C. difficile infections are one of the leading serious health issues within hospitals and long-term care facilities. Antibiotics are the preferred method for treating C. difficile infections, but some have limited efficacy and/or cause an imbalance in the gut microbiome that can lead to recurrent infection. Recurrent C. difficile infection affects approximately 100,000 people in the United States every year, with an estimated 28,000 deaths recorded annually in the United States alone. Globally, the annual economic burden cause by these infections is estimated at more than $10 billion.

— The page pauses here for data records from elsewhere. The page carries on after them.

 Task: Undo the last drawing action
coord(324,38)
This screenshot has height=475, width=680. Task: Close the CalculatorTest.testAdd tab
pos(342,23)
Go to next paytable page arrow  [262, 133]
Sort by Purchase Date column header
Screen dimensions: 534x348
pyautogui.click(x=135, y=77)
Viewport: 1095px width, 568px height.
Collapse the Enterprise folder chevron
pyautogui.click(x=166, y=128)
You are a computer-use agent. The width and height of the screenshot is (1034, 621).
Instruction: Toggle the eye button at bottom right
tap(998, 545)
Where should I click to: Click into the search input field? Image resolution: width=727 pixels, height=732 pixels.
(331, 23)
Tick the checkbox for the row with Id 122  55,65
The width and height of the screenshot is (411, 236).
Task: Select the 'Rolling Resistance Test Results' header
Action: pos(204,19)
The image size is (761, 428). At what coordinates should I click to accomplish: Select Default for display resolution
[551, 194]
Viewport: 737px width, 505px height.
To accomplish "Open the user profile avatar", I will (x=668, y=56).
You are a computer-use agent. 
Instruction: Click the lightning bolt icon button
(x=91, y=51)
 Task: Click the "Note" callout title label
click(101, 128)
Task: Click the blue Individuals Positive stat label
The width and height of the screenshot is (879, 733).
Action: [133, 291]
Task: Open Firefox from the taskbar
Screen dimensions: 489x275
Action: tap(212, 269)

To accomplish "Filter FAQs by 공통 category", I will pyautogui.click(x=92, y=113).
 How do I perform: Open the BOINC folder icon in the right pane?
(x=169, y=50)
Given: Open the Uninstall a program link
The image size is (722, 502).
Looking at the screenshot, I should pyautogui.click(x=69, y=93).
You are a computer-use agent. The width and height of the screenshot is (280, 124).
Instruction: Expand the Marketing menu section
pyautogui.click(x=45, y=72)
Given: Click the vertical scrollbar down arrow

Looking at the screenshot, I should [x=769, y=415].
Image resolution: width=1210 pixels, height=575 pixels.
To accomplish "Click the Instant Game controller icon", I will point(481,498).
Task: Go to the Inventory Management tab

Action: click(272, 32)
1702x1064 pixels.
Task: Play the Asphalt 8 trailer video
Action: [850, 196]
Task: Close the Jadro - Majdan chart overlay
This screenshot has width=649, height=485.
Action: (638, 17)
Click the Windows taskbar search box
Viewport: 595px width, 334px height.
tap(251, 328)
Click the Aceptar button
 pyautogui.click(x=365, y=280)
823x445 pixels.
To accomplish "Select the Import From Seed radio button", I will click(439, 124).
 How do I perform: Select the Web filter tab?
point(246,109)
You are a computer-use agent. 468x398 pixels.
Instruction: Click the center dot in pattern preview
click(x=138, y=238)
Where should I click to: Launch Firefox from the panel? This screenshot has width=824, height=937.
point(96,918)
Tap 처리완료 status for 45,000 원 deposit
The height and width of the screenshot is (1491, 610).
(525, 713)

Research and consulting firm GlobalData reported in late 2015 that the global market for C. difficile infection (CDI) is expected to grow by a compound annual growth rate of 15.8 percent to reach more than $1.5 billion by 2024, “driven by the modest uptake of patent-protected, CDI-specific antibiotics and the arrival of novel non-antibiotic approaches to treat and prevent recurrent CDI.”
Given those growth prospects, it’s not surprising that Immuron and Merck are far from the only companies targeting this promising market space—Seres Therapeutics, Rebiotix, Sanofi Pasteur and Synthetic Biologics all have contenders in the ring as well. Seres is advancing SER-109 for CDI in adults who have had three or more episodes in the previous nine months, and has received a Breakthrough Therapy designation for the compound from the U.S. Food and Drug Administration. Rebiotix’s lead compound, RBX2660 for recurrent CDI, is approaching Phase 3, and the company is also advancing RBX7455 for oral C. difficile prevention. Sanofi Pasteur is going the preventive route, with a prophylactic vaccine ACAM-CDIFF. Synthetic Biologics is developing SYN-004, which is in Phase 2 development for the prevention of CDI and antibiotic-associated diarrhea.